The two most popular Israeli books about Wingate, both written by SNS veterans, were In the Path of Fighters by Israel Carmi and Orde Wingate: His Life and Works by Avraham Akavia. By contrast, Palestinian historians portrayed Wingate very negatively as a thuggish fanatic who terrorized Palestinian villages during the Arab Revolt.

In recent years, the Israeli New Historians have taken a critical view of Wingate with Tom Segev calling him "quite mad, and perhaps a sadist, too" and a war criminal. Oren has accused Segev of maligning Wingate, arguing that Segev has "edited" accounts by contemporaries to imply that Wingate was present at incidents in Palestine when he was in London at the time.

==Family==
Orde Wingate's wife was Lorna Paterson who was the daughter of Walter Edward Moncrieff Paterson and the violist Alice Ivy Hay. Alice Ivy Hay wrote a biography of her son-in-law titled "There was a Man of Genius : Letters to my Grandson Orde Jonathan Wingate" published in 1963. Orde Jonathan Wingate was a son born six weeks after his death. Lt Col Orde Jonathan Wingate joined the Honourable Artillery Company after a regular Army career in the Royal Artillery and became the regiment's commanding officer and later regimental colonel. He died in 2000 at the age of 56, and was survived by his wife and two daughters.
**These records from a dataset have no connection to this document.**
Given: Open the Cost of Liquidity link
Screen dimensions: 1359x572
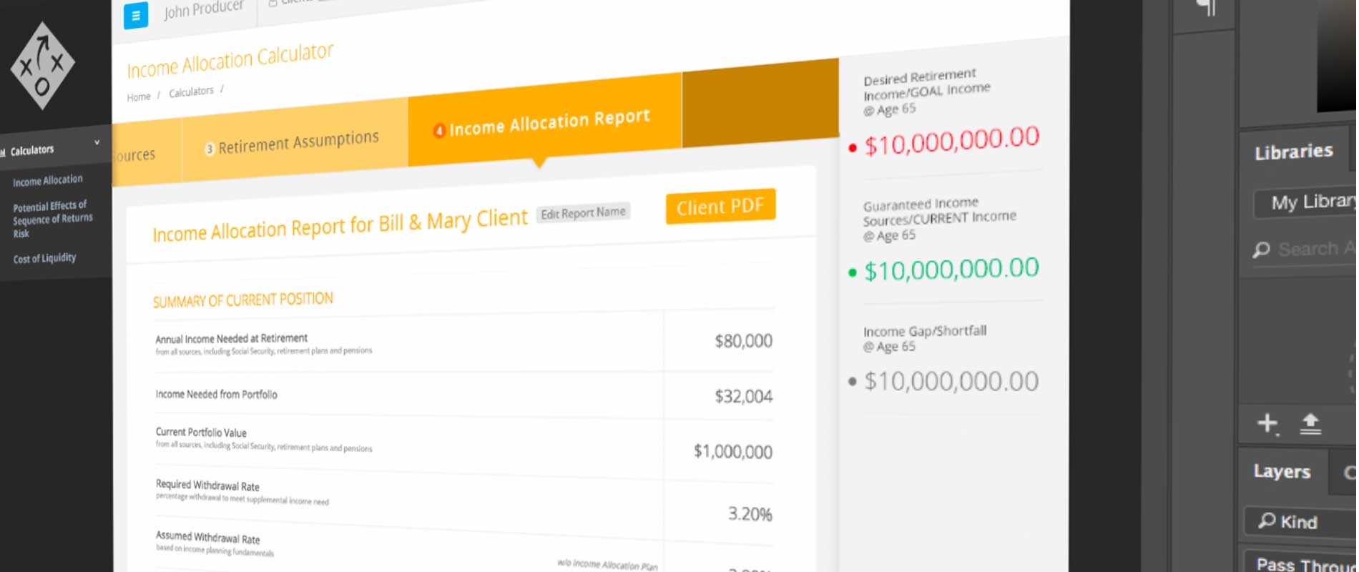Looking at the screenshot, I should [44, 258].
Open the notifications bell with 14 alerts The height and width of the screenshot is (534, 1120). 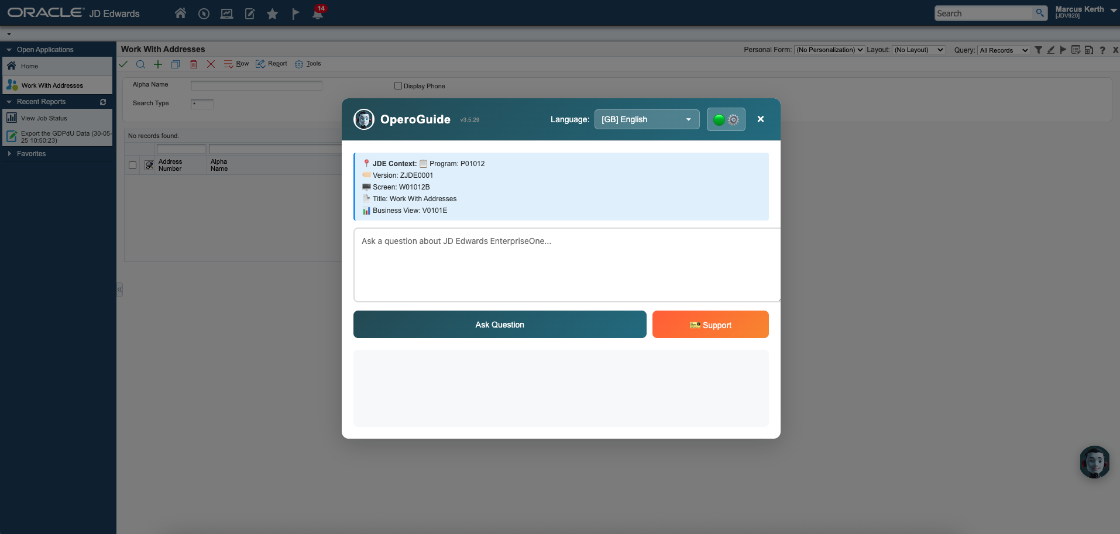tap(318, 13)
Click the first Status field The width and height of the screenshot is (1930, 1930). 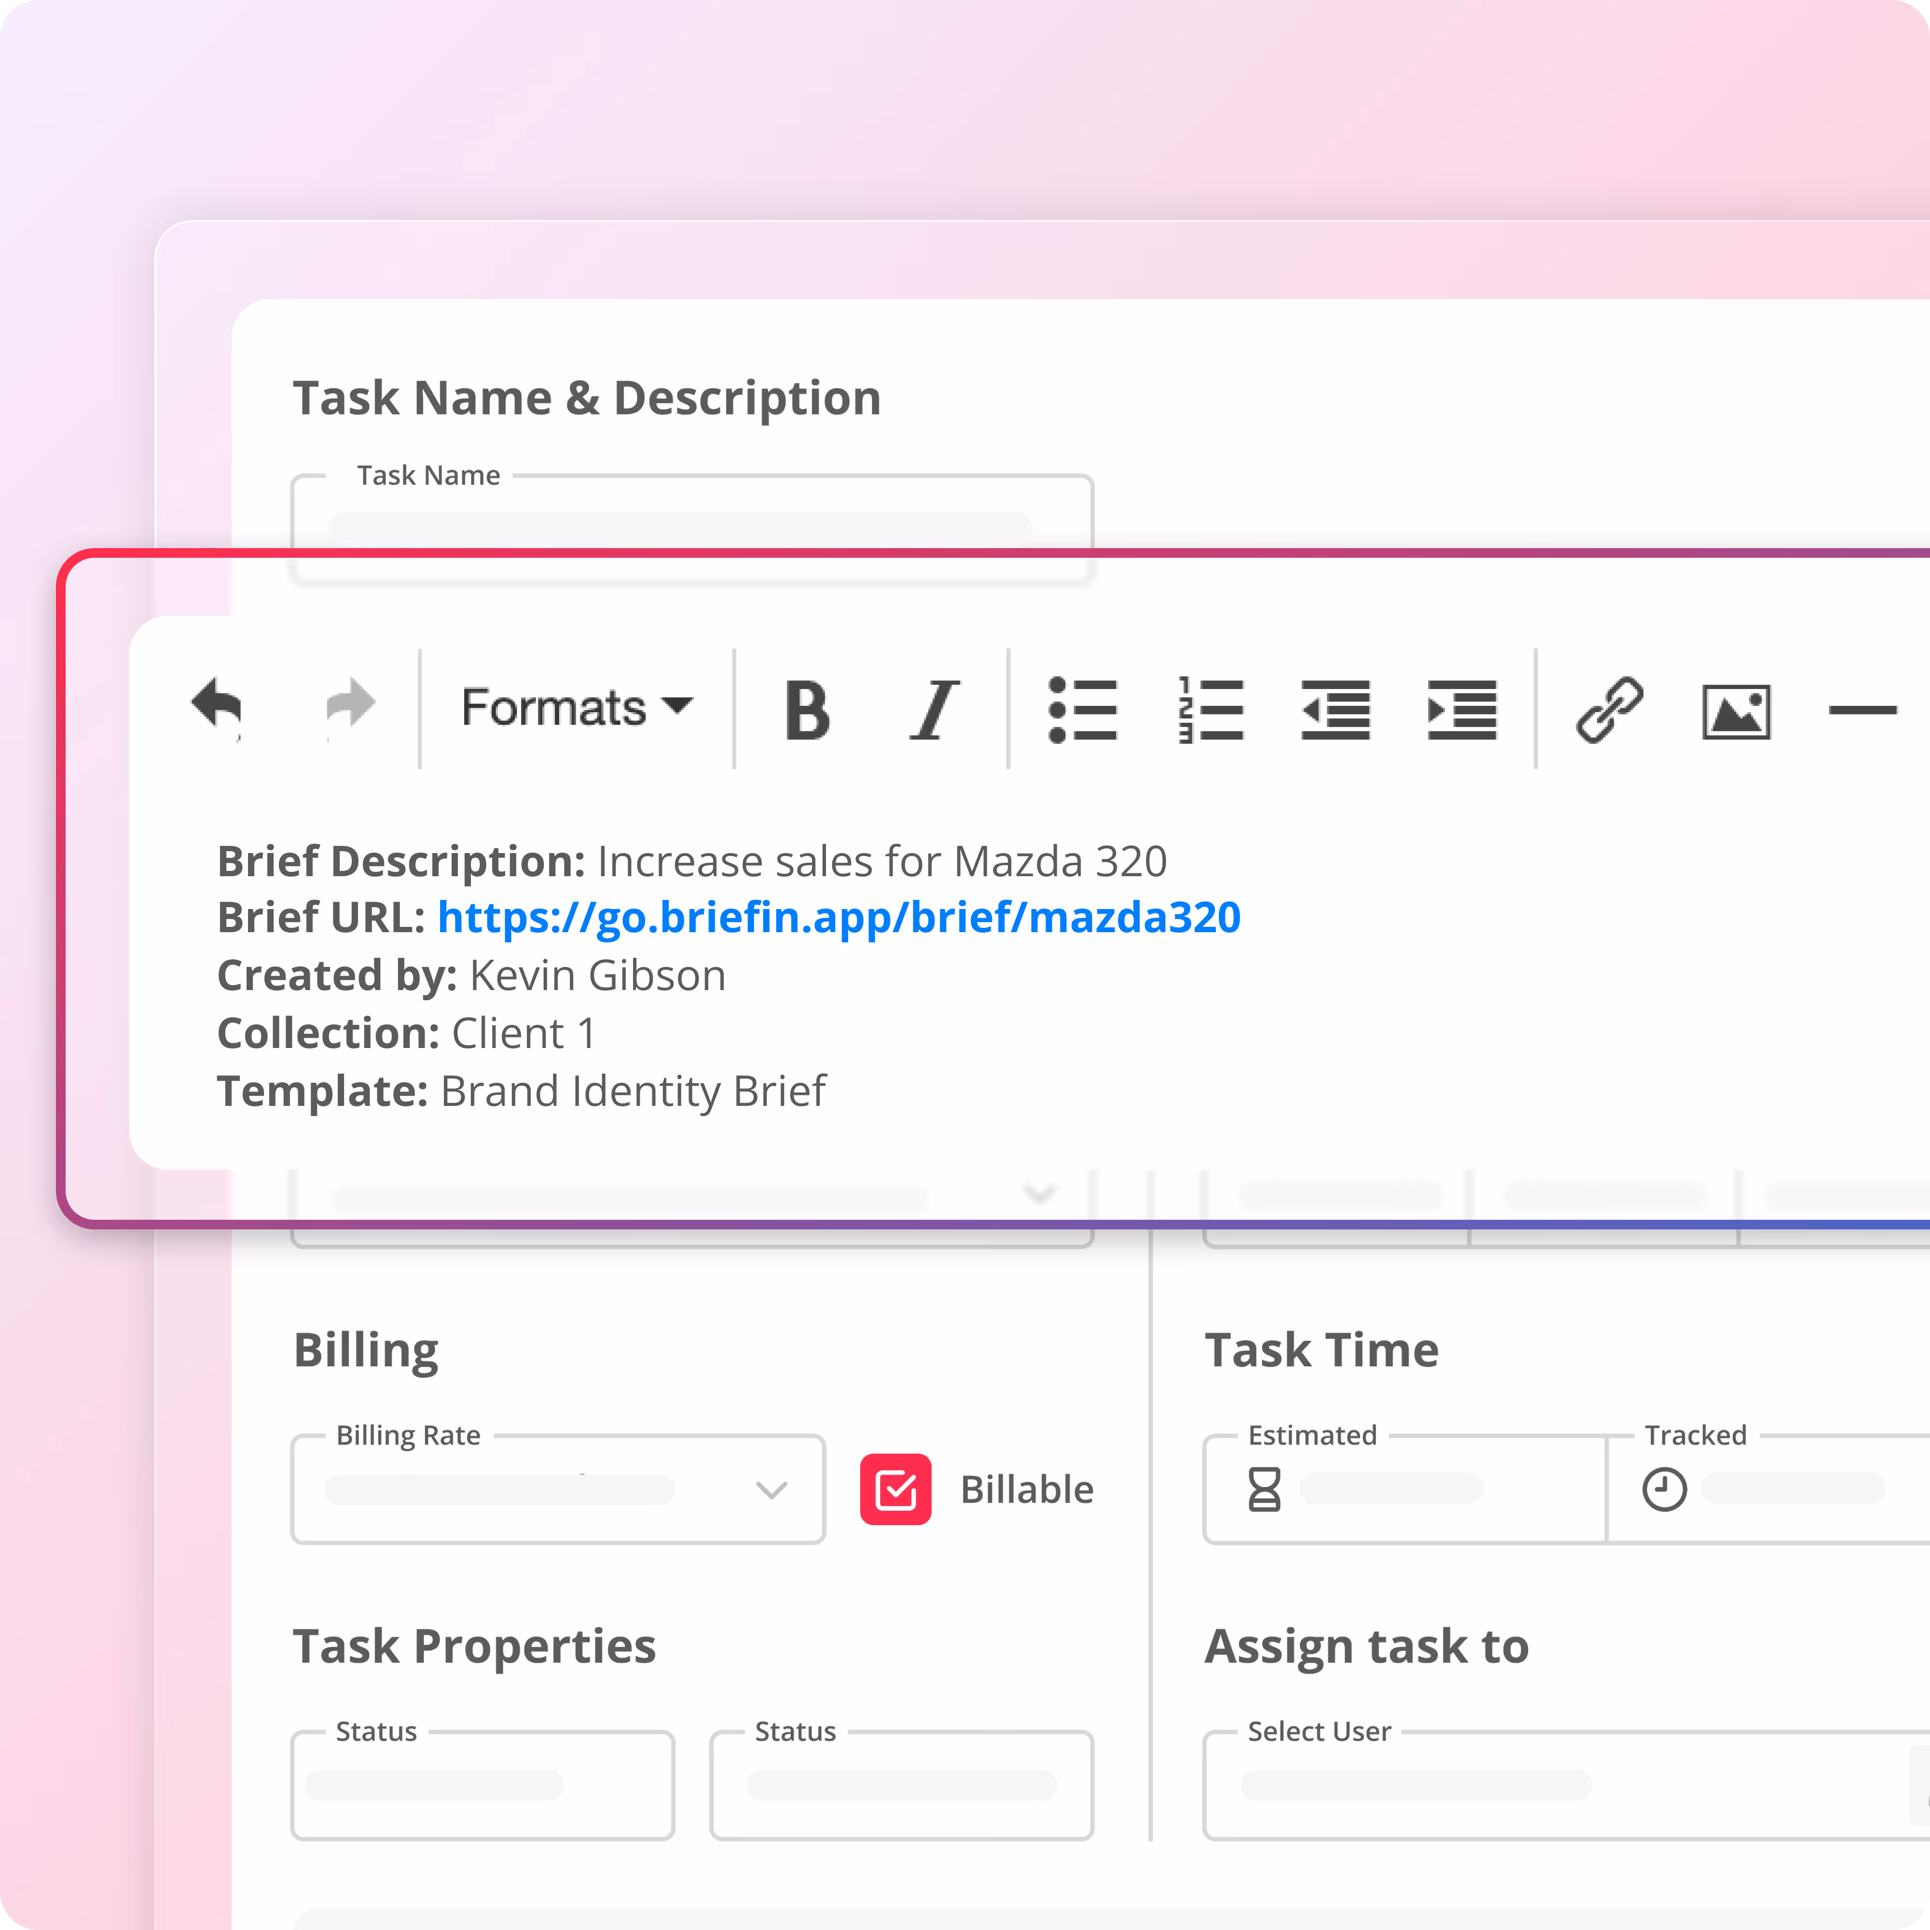[483, 1785]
He was also related to Reginald Wingate and Ronald Wingate. The Governor of Malta, Sir William Dobbie, was his uncle. His sister was missionary and linguist Rachel O. Wingate.

==In popular culture==
- In 1976, the BBC produced a three-part drama called Orde Wingate, based on his life, in which he was played by Barry Foster. The programme was made on a limited budget with reduced or stylised settings. It did not attempt to tell the complete story of his life, but presented key episodes in a non-linear way, mainly his time in Palestine but including Burma. Foster reprised his role as Wingate in a 1982 TV movie A Woman Called Golda.
- A fictionalised version of Wingate called "P.P. Malcolm" appears in Leon Uris's novel Exodus, while he also appears in another Leon Uris novel, The Haj. Additionally, in James Michener's The Source, a reference is made to the "Orde Wingate Forest", which is located in Israel at Mount Gilboa.
- "Wingate and Chindits" is an episode of the documentary TV series Narrow Escapes of World War II first presented in the United States on the Military Channel in 2012.
- An episode of The Real Adventures of Jonny Quest titled "AMOK" features a highly fictional take on Wingate's legacy in which his death was "a bit of a charade ... and a devilishly clever one at that". While exploring in Borneo, the Quest clan come across a mysterious valley and native village headed by Orde Wingate II, a fictionalized son of the true man. It is explained that during the course of the Second World War, Wingate had come across the valley and befriended the people indigenous to it. Finished with the war and knowing that the Allied Powers were close to winning in the Pacific, Wingate decided to lie low and live out the rest of his life peacefully in the valley, and so faked the plane crash leading to his apparent demise. In order to protect the valley from intruders, he created the identity of the Amok, a savage sloth-like, Bigfoot creature based on an Indonesian guardian spirit.
- Wingate is portrayed as a sadistic and fanatical officer in the 2025 film Palestine 36, played by Robert Aramayo.